Paralelamente ao plano de ajuda humanitária e às articulações diplomáticas, os Estados Unidos se preparam para uma eventual intervenção militar na região. Na semana passada, dois navios de guerra americanos cruzaram o Canal de Suez rumo ao litoral líbio. O secretário-geral da Liga Árabe, o egípcio Amr Moussa, se posicionou contra um eventual ataque, e Kadafi ameaçou transformar o país em outro Vietnã. “Entraremos numa guerra sangrenta e milhares de líbios morrerão. Estamos prontos para entregar armas a um milhão, dois ou três milhões, e um novo Vietnã vai começar”, bradou o ditador.

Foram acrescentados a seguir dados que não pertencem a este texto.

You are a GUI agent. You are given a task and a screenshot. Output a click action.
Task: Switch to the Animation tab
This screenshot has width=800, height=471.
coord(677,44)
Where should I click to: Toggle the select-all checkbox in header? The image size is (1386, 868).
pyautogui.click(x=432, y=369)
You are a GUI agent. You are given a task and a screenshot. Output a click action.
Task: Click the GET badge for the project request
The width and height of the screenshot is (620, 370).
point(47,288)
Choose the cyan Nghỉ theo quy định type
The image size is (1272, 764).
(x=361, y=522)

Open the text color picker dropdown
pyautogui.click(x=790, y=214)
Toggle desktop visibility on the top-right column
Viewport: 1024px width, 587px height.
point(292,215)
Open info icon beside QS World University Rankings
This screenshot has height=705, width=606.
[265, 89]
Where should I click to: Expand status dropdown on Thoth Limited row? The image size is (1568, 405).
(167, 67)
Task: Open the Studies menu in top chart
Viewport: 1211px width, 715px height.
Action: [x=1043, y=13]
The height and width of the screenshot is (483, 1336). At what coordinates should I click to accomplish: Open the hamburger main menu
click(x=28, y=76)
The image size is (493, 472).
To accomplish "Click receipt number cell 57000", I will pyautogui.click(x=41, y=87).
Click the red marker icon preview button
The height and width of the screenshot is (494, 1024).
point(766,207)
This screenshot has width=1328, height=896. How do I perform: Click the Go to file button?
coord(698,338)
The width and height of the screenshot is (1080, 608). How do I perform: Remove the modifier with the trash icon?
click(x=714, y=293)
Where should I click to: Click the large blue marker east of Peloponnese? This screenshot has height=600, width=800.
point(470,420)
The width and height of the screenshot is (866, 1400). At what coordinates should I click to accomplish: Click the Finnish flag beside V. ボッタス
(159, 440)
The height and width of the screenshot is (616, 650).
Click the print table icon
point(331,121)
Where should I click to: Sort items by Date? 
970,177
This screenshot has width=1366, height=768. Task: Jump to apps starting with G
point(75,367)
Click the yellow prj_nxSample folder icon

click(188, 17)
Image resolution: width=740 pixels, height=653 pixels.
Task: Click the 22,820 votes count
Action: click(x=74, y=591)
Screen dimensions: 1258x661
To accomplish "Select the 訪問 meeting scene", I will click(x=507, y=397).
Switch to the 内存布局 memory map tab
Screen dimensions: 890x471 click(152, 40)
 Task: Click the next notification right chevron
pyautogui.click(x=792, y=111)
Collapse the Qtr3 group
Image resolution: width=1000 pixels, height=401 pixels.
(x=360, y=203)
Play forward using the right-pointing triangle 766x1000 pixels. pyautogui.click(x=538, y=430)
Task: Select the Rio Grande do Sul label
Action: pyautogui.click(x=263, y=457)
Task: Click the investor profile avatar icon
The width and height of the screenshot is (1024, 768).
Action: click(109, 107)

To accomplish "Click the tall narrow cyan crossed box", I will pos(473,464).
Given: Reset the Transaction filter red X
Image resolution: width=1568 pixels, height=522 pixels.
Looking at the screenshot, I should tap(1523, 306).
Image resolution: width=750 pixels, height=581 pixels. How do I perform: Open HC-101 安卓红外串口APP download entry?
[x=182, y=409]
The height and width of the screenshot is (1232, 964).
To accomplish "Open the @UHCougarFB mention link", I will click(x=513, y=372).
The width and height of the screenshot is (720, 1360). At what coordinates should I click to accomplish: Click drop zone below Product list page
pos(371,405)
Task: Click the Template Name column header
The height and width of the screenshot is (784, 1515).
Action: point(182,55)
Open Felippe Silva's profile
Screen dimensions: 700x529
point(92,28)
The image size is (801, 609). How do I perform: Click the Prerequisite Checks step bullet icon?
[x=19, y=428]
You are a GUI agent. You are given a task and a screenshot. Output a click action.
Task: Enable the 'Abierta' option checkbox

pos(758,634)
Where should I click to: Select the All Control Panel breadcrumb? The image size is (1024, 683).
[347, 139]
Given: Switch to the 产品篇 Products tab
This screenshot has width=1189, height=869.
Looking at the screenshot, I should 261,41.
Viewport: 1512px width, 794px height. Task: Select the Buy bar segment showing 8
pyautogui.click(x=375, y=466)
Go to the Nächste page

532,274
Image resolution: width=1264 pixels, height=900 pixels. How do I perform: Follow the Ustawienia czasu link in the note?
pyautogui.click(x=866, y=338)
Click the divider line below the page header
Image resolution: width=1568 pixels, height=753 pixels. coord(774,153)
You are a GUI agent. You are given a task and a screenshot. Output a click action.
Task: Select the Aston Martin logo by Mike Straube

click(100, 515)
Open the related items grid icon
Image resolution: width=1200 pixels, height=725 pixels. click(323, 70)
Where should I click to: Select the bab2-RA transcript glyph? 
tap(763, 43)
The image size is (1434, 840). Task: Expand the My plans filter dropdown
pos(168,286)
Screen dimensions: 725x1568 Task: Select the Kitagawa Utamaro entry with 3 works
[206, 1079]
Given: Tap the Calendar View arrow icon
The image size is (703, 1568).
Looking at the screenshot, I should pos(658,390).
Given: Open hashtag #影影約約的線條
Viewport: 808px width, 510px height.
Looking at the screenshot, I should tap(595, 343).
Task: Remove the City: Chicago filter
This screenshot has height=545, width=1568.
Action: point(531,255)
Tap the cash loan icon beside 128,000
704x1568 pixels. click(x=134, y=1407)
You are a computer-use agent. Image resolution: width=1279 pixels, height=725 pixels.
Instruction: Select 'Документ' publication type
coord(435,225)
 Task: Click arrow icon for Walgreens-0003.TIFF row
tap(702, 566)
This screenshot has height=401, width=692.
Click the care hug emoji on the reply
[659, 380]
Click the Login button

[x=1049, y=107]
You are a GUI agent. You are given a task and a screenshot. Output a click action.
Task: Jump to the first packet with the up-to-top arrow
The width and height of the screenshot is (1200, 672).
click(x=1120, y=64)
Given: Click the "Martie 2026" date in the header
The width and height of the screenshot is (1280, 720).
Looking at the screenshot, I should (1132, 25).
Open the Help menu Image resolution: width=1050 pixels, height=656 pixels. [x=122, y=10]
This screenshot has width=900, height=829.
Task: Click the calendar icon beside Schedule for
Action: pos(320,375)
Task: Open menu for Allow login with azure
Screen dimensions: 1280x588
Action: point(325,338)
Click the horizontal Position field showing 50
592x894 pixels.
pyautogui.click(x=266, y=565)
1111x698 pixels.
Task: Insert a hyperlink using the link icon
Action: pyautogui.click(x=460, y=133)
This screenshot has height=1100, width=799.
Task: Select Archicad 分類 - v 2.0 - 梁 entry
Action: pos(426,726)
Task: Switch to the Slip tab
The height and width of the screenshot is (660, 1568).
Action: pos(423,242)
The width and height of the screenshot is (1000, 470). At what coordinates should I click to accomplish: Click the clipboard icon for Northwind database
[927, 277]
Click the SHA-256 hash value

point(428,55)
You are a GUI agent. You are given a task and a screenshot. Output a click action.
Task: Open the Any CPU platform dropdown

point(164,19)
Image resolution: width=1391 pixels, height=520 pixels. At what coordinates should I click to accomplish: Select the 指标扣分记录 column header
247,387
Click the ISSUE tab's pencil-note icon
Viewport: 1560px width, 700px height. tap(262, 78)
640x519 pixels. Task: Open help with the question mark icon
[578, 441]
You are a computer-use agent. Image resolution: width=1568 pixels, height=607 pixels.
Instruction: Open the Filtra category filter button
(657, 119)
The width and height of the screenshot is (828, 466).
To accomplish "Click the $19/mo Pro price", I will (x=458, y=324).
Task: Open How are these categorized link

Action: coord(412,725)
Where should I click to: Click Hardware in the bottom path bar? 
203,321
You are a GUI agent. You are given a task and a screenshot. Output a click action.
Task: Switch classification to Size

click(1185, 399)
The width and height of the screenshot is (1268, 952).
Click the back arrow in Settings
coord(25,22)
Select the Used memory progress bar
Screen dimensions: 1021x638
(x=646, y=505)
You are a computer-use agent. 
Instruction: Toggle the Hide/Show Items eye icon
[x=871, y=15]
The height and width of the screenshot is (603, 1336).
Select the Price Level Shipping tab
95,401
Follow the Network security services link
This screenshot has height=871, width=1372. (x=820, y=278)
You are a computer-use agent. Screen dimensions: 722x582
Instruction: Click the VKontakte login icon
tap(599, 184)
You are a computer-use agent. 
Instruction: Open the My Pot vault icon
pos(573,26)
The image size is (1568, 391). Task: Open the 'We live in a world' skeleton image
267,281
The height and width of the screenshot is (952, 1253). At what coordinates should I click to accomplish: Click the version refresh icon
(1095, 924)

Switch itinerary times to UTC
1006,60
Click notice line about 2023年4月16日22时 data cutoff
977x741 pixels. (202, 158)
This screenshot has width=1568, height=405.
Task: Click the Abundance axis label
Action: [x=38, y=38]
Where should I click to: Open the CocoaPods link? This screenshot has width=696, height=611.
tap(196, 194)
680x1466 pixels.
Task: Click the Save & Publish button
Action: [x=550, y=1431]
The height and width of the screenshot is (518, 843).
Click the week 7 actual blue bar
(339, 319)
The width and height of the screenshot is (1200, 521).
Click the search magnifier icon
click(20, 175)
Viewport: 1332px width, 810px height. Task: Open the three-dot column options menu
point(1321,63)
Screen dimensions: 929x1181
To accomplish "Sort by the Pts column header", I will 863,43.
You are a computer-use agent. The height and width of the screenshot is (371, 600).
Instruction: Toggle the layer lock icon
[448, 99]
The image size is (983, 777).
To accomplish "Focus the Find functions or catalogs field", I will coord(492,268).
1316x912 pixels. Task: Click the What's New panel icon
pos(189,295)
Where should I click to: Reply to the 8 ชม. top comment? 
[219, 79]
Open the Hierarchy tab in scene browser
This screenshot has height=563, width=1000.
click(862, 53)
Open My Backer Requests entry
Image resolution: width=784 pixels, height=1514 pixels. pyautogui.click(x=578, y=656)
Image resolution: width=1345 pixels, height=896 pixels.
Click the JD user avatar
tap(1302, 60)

Embora soem como ameaças vazias de um governante desesperado, as palavras de Kadafi não devem ser desprezadas. Mesmo diante da deserção de vários oficiais militares, que foram engrossar as filas rebeldes levando armas e equipamentos, o ditador líbio demonstra superioridade militar com bombardeios aéreos e ações organizadas de milícias. O que se vê afinal é um país rachado, com cada lado consolidando posições, numa dinâmica própria à guerra civil. Sem a renúncia de Kadafi ou sua retirada à força por intervenção externa, o sonho de milhares de líbios por liberdade e democracia poderá se desfazer como dunas do deserto. Como sintetizou a secretária de Estado americana, Hillary Clinton, “a Líbia pode cair no caos e virar uma Somália gigante”.